# What the task asks
Which lines in the data below contain the string "screenshot"? Show each one.

# Supplied records
◇ ◇ ◇ ◇ ◇ ◇ ◇

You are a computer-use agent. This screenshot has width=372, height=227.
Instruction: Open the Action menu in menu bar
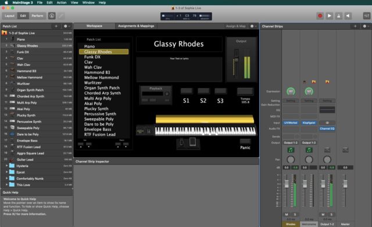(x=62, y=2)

◇ ◇ ◇ ◇ ◇ ◇ ◇

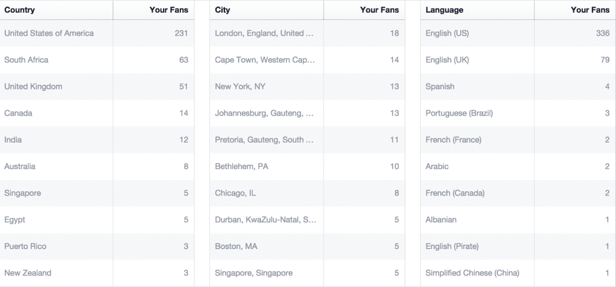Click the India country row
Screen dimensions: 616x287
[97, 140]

◇ ◇ ◇ ◇ ◇ ◇ ◇

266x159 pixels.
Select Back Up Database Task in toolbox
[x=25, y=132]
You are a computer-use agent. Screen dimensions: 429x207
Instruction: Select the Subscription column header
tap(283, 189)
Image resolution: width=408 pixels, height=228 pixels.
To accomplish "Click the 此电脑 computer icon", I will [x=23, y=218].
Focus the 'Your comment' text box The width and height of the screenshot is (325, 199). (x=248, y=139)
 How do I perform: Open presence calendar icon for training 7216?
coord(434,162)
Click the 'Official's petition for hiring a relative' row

◇ ◇ ◇ ◇ ◇ ◇ ◇

# Result of this exercise
You are a computer-use agent. This screenshot has width=372, height=227.
Focus the 'Your comment' text box The width and height of the screenshot is (325, 199). (x=248, y=139)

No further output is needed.